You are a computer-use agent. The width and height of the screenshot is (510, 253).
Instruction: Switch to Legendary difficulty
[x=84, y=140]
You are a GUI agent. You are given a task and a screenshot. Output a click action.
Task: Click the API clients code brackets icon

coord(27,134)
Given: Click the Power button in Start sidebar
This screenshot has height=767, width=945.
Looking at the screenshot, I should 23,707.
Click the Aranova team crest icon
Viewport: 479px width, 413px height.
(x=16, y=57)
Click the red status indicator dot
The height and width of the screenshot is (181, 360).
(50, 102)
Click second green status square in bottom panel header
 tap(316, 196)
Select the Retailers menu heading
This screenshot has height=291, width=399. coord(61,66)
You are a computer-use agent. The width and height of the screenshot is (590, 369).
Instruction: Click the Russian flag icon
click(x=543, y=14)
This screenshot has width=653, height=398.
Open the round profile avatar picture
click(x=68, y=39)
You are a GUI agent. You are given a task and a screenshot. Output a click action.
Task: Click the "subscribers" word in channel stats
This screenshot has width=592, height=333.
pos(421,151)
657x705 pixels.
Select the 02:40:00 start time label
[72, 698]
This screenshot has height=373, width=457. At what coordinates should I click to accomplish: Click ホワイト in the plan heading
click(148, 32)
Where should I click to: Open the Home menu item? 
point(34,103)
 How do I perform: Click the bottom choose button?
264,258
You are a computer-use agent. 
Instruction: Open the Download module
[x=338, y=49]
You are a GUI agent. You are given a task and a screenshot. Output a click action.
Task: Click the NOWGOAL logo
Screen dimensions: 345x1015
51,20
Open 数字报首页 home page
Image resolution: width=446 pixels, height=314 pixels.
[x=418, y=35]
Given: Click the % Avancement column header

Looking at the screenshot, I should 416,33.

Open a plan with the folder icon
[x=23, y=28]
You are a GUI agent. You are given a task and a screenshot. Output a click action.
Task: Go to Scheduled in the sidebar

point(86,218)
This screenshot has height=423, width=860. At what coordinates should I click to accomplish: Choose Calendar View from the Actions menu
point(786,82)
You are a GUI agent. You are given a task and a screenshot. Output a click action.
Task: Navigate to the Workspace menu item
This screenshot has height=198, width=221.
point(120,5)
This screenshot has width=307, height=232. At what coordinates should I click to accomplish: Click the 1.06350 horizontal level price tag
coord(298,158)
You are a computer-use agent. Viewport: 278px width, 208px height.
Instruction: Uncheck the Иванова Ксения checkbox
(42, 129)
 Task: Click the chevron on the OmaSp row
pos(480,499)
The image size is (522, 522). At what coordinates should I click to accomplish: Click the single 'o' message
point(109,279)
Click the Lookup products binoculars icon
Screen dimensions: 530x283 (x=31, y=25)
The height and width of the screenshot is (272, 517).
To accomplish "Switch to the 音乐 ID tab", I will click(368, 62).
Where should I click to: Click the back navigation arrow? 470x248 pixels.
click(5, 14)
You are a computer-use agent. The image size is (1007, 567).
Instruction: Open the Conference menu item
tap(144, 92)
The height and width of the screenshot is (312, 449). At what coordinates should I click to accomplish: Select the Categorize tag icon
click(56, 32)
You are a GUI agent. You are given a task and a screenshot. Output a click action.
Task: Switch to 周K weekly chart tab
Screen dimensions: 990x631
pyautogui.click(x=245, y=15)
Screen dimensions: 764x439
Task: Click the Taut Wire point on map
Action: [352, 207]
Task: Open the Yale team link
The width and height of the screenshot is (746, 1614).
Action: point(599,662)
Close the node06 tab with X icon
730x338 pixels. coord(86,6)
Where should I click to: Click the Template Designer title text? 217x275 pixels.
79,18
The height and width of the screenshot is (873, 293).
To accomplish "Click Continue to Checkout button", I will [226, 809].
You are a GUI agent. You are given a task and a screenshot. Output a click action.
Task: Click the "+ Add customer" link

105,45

________

Return word for word the lines above from the line with "Task: Navigate to the Workspace menu item" to the line with "Task: Switch to 周K weekly chart tab", including both and leaving out all others.

■ **Exercise response**
Task: Navigate to the Workspace menu item
This screenshot has height=198, width=221.
point(120,5)
This screenshot has width=307, height=232. At what coordinates should I click to accomplish: Click the 1.06350 horizontal level price tag
coord(298,158)
You are a computer-use agent. Viewport: 278px width, 208px height.
Instruction: Uncheck the Иванова Ксения checkbox
(42, 129)
 Task: Click the chevron on the OmaSp row
pos(480,499)
The image size is (522, 522). At what coordinates should I click to accomplish: Click the single 'o' message
point(109,279)
Click the Lookup products binoculars icon
Screen dimensions: 530x283 (x=31, y=25)
The height and width of the screenshot is (272, 517).
To accomplish "Switch to the 音乐 ID tab", I will click(368, 62).
Where should I click to: Click the back navigation arrow? 470x248 pixels.
click(5, 14)
You are a computer-use agent. The image size is (1007, 567).
Instruction: Open the Conference menu item
tap(144, 92)
The height and width of the screenshot is (312, 449). At what coordinates should I click to accomplish: Select the Categorize tag icon
click(56, 32)
You are a GUI agent. You are given a task and a screenshot. Output a click action.
Task: Switch to 周K weekly chart tab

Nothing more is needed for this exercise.